Olatz Barriuso-El Correo
Se acumulan estos días noticias inquietantes o, como mínimo, disruptivas para la conversación pública tal como la conocemos. ‘The Guardian’ anuncia que cierra todas sus cuentas de X por los contenidos «tóxicos» que propaga la antigua Twitter bajo los designios de Elon Musk. ‘La Vanguardia’ sigue sus pasos en España. El exlehendakari Urkullu ya se despidió a la francesa de la controvertida red social en diciembre de 2021 -cuando no la había comprado aún el multimillonario dueño de Tesla, flamante nuevo integrante de la Administración Trump- en protesta por los discursos «de odio» a los que, en su opinión, daba pábulo.
En Euskadi, una rectora de la universidad pública se ve obligada a fulminar a su segundo -y candidato en su plancha a la reelección- por ocultarse bajo el anonimato digital para trolear al aspirante rival. El destituido no era un cualquiera sino un divulgador científico de prestigio, al que se ofrece para sustituir con pasmoso afán de protagonismo un profesor expulsado de la misma institución por tuits homófobos y racistas. En Valencia, la periodista con la que comió Mazón durante horas el fatídico 29 de octubre se ve forzada a cerrar todas sus cuentas ante un aluvión de insultos machistas. En la misma ciudad, un eurodiputado que ha logrado el acta al calor de ese universo paralelo aún por civilizar se disfraza de militar para intentar acceder al pabellón donde duermen los efectivos desplazados de emergencia para reconstruir lo arrasado por la riada.

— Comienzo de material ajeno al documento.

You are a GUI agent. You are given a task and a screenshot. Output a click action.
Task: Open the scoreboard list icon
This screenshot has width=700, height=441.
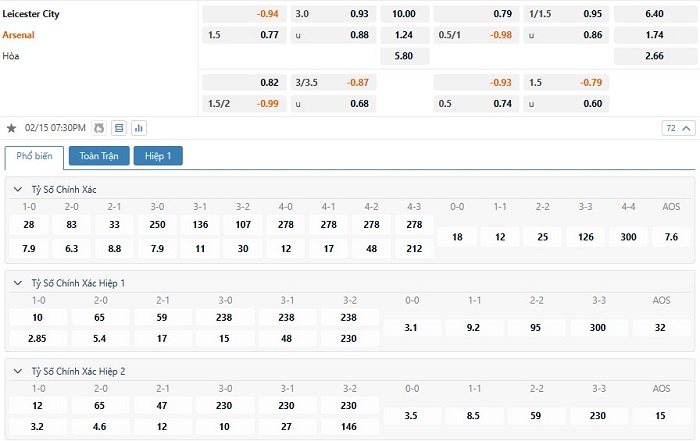click(118, 128)
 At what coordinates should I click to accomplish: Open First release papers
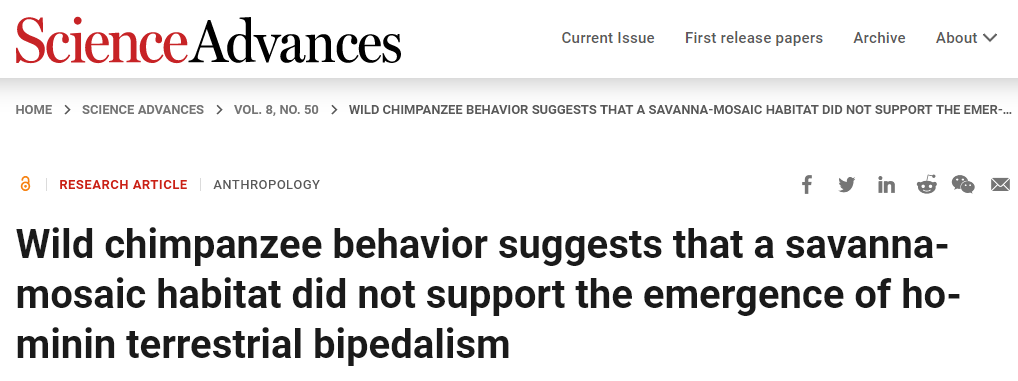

Se habla, mucho, de antipolítica; todavía más, de bulos; y sin cesar se evoca el caos, el populismo, el nuevo orden mundial, a Iker Jiménez. Vuelan los cuchillos (dialécticos) entre intelectuales de uno y otro signo en la prensa tradicional. Pedro Sánchez sentencia en Bakú que «el cambio climático mata» y Trump nombra responsable ambiental a un lego en la materia sin más programa que deshacer todas las políticas de Biden. El antedicho potentado Musk, el particular que más poder ha logrado amasar desde los hombres del Renacimiento, comparte gabinete con una gobernadora que se hizo famosa por matar a su perro.
Las reglas han cambiado porque el mundo se ha vuelto, de pronto, un lugar (todavía más) hostil, donde ya nadie -si hablamos de votantes, claro- tiene claro quiénes son los buenos y quiénes los malos. Los roles universalmente aceptados mutan sin previo aviso y en la arena política patria tenemos un ejemplo imposible de mejorar, el de la asombrosa (y digna de celebrar, dicho sea sin asomo de ironía) metamorfosis de Óscar Puente: de portavoz marrullero oficioso del Gobierno a ministro mejor valorado a este paso por su cabal asunción de responsabilidades tras la dana, hasta el punto de que algunos ya ven una maniobra para postularse como futuro líder del postsanchismo, si es que eso llega alguna vez.
La experta en el mundo laboral Sarah Jaffe explica que líderes de todo pelaje ideológico, desde Starmer hasta J.D. Vance, apelan a la «clase media trabajadora» porque «hoy nadie quiere reconocer que es rico o que es pobre» y eso configura una bolsa informe de votantes imposible de predecir. Quizás por eso el Congreso alumbró ayer una mayoría que ríete tú de Frankenstein -PNV, PP, Junts, Bildu y ERC- para agilizar los desalojos de okupas. Quizás por eso Pedro Sánchez sigue convencido de que puede aunar en su favor a la heterogénea pléyade de socios, unos porfiando por gravar los yates y los ‘lambos’, otros por dejar en paz a los ciudadanos con seguro médico. Lo que es evidente es que las coordenadas para seducir a un electorado cada vez más harto han cambiado, y eso altera también el manual de resistencia que el presidente manejaba hasta ahora. Si resistir ya no es vencer, puede pasarnos de todo. También otras elecciones.